Telenor Group pushes e-learning into 2020

Telenor Group

Telenor Group continues to promote e-learning and digital schooling to customers who are stuck at home, by introducing several remote learning services.

With the tremendous rise in internet usage, Telenor subscribers are given the opportunity to read e-books and take courses for both adults and children, while in quarantine.

The newest addition to their e-learning application suite, is e-book subscription platform, Bookmate.

Bookmate hosts a database of around 1 million e-books and audiobooks in 15 languages, which include English, Turkish, Russian and Spanish. Telenor Montenegro is offering its user’s access to this library, which includes over 3,000 pieces by top regional publishers, and is available in both mobile and web.

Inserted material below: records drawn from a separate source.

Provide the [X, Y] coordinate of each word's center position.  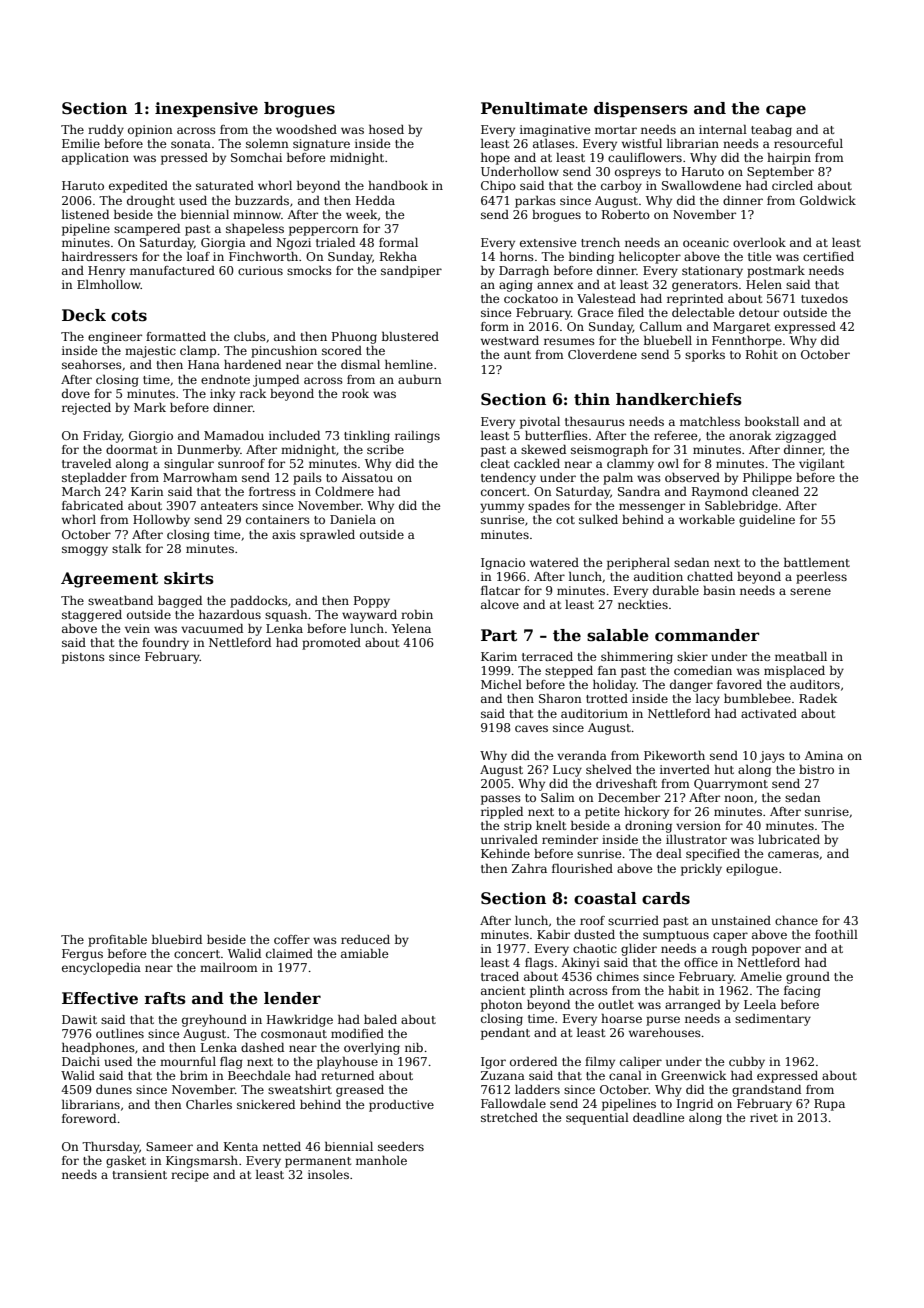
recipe [190, 1176]
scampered [147, 230]
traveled [86, 463]
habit [683, 990]
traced [500, 976]
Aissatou [367, 477]
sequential [597, 1119]
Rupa [829, 1105]
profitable [117, 941]
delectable [703, 312]
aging [516, 286]
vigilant [821, 465]
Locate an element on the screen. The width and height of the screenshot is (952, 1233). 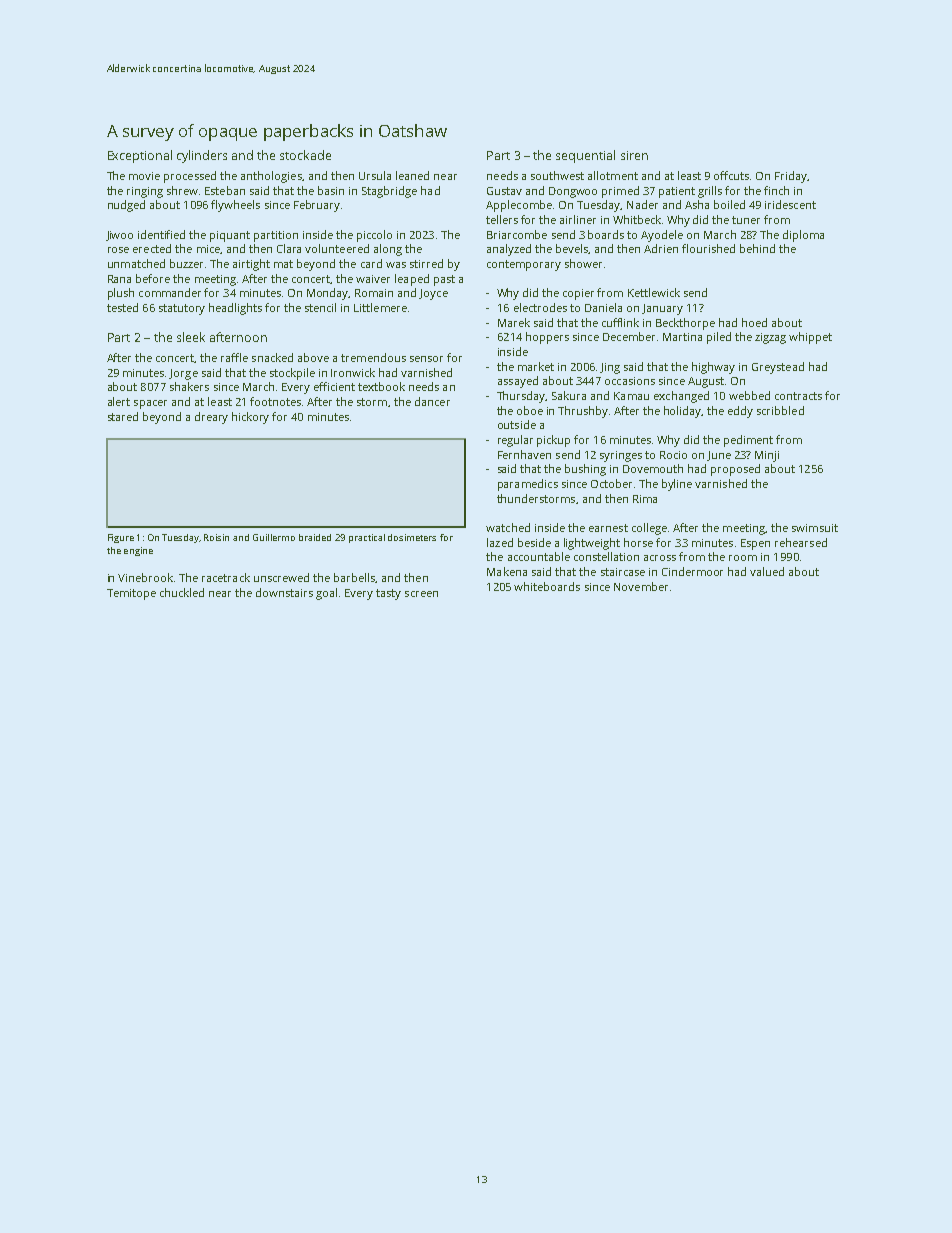
Briarcombe is located at coordinates (517, 234).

Upon activating Bookmate, Telenor users will also get 10GB of internet for using the service and a 30-day trial period. The service is free for users with a postpaid package, while other users will need to pay EUR 4.99 as a tariff supplement.

Telenor Montenegro has been on the digital education path prior to 2014, when they released the Surf Wisely App on their networks. The application allowed parents and children to view and educate themselves on a variety of digital subjects. These include topics on social network security settings, and technology related topics, while giving users the option to ask questions. Telenor Group announced that development has brought them one-step closer to their goal of “wider availability of information regarding safe usage of global network.”

In 2016, Telenor Group revealed the release of Digiworld, a curriculum designed for ‘Helping children become safer and more confident digital citizens.’ In partnership with UNICEF and PlanGlobal, Telenor brought this learning tool to millions of parents and pupils in Asia, aimed at children aged 6 -15 years old.

The program teaches children to keep their online data safe through gamification. Schools and parents could use this curriculum to give students a better understanding of the digital world, a way to navigate it safely, the nuances of interacting online, helping to spot things like cyberbullying, how to examine content and how to become more aware of hate speech or fake news.  It also teaches people how to react when things go wrong.

This year sees Telenor Group continue down the same path. Now seems an appropriate time for Telcos across the world to explore additional ways that education, knowledge, and communication tools can be brought to people in times of social isolation.